MSMB Capital Makes Unsolicited $378 Million Bid for Amag Pharmaceuticals
MSMB Capital Management, a New York- based hedge fund, made an unsolicited, $378 million takeover bid for Amag Pharmaceuticals Inc. (AMAG) and said it will fire the drugmaker’s top management if successful.
MSMB Capital will offer $18 a share in cash for Lexington, Massachusetts-based Amag, 25 percent more than yesterday’s closing price, the fund said today in a statement. MSMB Capital, already an investor in Amag, thinks the company has been mismanaged and opposes its proposed merger with Allos Therapeutics Inc. (ALTH), Martin Shkreli, chief investment officer, said yesterday in an interview.
“This is a universally hated deal,” Shkreli said. “People want this deal to stop. They want an alternative, and I’m offering it to them.”
Sales fell 20 percent in the second quarter for Amag’s biggest drug, a treatment for iron deficiencies called Feraheme, after changes in U.S. Medicare payments cut its use in dialysis clinics. Amag shares have fallen 49 percent in the past year and 1.9 percent since the Allos merger announcement on July 20.
Amag rose $1.61, or 11 percent, to $16 at 4 p.m. New York time in Nasdaq Stock Market trading. Westminster, Colorado-based Allos, maker of a blood cancer treatment, was unchanged at $1.78.
“There is no guarantee that this deal would materialize,” Eun K. Yang, a Jefferies & Co. Inc. analyst in New York, said of the MSMB bid in a note to clients. “To us, it is more to derail the proposed Allos transaction.” The analyst recommended selling the stock “to take profits on today’s share strength.”
Five more analysts recommend buying Amag stock while four rate it a “hold,” according to data compiled by Bloomberg.
The companies said July 20 that their all-stock combination would value the merged business at $686 million and lead to annual savings of $55 million to $60 million a year.

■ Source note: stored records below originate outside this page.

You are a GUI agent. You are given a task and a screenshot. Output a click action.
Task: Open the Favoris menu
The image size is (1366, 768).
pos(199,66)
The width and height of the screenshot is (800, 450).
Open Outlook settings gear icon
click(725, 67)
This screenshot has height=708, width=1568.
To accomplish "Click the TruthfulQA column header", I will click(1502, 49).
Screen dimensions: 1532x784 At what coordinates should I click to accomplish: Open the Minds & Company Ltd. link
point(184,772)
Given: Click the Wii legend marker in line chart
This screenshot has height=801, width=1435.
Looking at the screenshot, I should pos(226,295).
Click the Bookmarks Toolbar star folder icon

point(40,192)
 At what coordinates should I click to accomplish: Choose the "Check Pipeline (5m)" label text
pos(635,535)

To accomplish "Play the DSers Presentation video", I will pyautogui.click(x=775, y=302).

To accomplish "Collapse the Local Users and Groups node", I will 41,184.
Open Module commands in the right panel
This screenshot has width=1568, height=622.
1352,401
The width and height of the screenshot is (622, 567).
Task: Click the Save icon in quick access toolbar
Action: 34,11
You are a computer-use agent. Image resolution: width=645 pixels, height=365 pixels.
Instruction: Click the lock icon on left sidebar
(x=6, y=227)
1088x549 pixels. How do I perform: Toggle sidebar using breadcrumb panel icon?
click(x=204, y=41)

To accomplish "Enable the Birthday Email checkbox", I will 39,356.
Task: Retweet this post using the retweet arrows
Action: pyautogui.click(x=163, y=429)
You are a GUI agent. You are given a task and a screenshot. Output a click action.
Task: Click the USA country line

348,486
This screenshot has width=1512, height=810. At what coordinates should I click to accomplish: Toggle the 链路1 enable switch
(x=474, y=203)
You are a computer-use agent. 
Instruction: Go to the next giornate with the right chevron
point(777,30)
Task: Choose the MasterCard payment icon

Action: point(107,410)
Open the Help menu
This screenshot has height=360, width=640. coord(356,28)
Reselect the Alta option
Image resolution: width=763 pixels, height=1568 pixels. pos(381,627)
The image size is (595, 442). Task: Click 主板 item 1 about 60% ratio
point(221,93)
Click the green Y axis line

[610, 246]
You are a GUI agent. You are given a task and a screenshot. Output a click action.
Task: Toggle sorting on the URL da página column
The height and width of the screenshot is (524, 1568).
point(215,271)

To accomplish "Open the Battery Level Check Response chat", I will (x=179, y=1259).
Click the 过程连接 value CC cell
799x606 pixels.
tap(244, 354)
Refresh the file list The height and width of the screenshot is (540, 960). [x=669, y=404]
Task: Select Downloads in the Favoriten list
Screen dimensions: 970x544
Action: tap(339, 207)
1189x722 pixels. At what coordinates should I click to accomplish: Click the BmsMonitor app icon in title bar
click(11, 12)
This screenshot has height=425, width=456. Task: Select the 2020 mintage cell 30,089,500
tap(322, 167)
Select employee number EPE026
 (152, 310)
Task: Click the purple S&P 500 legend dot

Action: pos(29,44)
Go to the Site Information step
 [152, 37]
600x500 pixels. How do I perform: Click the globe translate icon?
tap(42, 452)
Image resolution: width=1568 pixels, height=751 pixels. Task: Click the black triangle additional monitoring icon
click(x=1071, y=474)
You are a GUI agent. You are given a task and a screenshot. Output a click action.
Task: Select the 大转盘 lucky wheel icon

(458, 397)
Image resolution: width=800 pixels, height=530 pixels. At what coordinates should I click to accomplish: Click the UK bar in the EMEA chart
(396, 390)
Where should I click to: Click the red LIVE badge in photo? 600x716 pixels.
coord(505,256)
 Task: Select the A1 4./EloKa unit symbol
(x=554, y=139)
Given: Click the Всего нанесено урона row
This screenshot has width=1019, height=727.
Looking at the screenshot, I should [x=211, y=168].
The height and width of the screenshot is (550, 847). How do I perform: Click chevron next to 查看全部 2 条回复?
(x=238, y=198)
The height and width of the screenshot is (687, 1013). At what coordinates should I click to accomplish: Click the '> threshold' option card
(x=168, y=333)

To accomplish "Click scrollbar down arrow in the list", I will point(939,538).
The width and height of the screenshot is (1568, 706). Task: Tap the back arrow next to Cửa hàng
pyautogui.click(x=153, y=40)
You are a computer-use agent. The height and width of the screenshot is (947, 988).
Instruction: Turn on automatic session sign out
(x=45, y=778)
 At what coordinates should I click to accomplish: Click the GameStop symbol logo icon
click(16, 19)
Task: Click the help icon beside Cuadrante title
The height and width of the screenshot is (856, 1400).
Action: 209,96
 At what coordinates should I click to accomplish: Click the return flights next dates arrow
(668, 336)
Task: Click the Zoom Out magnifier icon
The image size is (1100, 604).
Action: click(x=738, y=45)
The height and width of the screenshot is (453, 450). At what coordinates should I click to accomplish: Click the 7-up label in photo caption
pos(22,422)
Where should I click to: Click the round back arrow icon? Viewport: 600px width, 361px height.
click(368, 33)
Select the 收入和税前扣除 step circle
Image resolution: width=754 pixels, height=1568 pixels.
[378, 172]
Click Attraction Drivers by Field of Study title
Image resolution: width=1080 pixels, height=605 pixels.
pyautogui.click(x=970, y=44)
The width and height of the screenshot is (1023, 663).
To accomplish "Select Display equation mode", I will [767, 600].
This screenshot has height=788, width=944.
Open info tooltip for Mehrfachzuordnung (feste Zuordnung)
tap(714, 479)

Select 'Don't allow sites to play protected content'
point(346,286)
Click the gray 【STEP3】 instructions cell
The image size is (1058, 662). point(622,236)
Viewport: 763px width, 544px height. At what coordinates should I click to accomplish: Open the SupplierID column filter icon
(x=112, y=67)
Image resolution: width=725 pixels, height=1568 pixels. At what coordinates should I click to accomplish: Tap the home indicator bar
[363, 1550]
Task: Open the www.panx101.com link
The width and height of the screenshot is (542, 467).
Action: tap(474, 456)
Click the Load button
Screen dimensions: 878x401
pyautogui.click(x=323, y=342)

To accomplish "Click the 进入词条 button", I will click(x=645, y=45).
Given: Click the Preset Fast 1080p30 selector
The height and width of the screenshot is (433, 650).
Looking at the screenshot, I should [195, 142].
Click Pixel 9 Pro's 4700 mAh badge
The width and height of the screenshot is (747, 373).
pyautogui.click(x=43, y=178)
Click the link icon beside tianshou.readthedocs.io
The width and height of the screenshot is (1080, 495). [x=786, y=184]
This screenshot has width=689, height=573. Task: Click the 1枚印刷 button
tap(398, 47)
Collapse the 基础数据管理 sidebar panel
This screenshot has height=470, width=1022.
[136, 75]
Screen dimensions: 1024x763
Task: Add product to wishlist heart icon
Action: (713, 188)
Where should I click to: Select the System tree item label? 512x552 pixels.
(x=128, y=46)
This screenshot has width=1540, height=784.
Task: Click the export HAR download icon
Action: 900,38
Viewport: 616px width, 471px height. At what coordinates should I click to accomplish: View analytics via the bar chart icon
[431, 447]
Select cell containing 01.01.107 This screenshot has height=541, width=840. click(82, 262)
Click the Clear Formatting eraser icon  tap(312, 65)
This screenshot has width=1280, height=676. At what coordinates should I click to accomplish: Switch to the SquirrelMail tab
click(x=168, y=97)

The two companies already share a common customer base, in hospitals and cancer clinics that use Amag’s anemia drug and Allos’ lymphoma treatment, Folotyn, according to their July 20 statement. The U.S. lymphoma market represents a $400 million opportunity and the merged companies may potentially earn more than $530.5 million in milestone payments and royalties from partnerships with other drugmakers, they said.
“We continue to believe that the proposed merger with Allos represents a transaction that enhances value for our shareholders,” said Frank Thomas, the company’s chief financial officer, in a telephone interview today. He and a spokeswoman, Carol Miceli, declined to comment further.
Amag’s board “will carefully consider and evaluate the MSMB proposal in due course” and will inform shareholders of its position, the drugmaker said in a separate statement.
If he wins control of the company, Shkreli said he’d dismiss top management at Amag, starting with Chief Executive Officer Brian Pereira. Pereira, who took over in July 2007, has failed to diversify the company beyond Feraheme and hasn’t done enough to cut waste, Shkreli said.
The time for Amag to propose a deal like the Allos merger was two years ago or more, when its stock was near $60 and could fetch more in return, Shkreli said.
“When your stock goes from $60 to $14, there’s something wrong,” he said. “The hope is to get management fired and then we can negotiate with the board on a much less emotional level.”
The hedge fund may increase its offer, which is contingent on reaching an agreement with Amag before Sept. 11, according to a letter sent to the drugmaker’s board. While MSMB Capital has enough cash to pay for the company, it also is seeking financing for the deal, Shkreli said.
“MSMB is a long-term investor in Amag and believes that the management’s current strategy does not protect the interests of Amag’s stockholders or ensure Amag’s long-term viability,” the fund said in its statement.
Shkreli said MSMB owns about 5 percent of Amag. He declined to give details of MSMB’s assets under management. The fund has 10 employees, and its investors include about 20 “high net- worth individuals’ as well as other investment funds, he said.
Amag had $239.2 million in cash and short-term investments as of June 30, according to its second-quarter earnings statement. It also had $50.9 million in long-term borrowings and liabilities.
In June, MSMB Capital made an unsolicited bid for SeraCare Life Sciences Inc. (SRLS), a Milford, Massachusetts-based maker of products used in drug research and diagnostic testing. Since then, SeraCare announced the departure of its chief executive officer, Susan Vogt, and said it would explore “strategic alternatives,” including a possible sale.
While it’s hard to gauge the credibility of Shkreli’s offer, the bid “does raise some valid points,” said Christopher Raymond, a Robert W. Baird & Co. analyst in Chicago, in a note to clients.
“We have struggled with the logic behind the need for the Allos deal,” he wrote. Amag shares don’t represent the value of Feraheme’s potential growth or a possible sale of the company, he said.
“We continue to believe shareholders will ultimately see this value - whether it is delivered by management, MSMB or some other player,” Raymond said.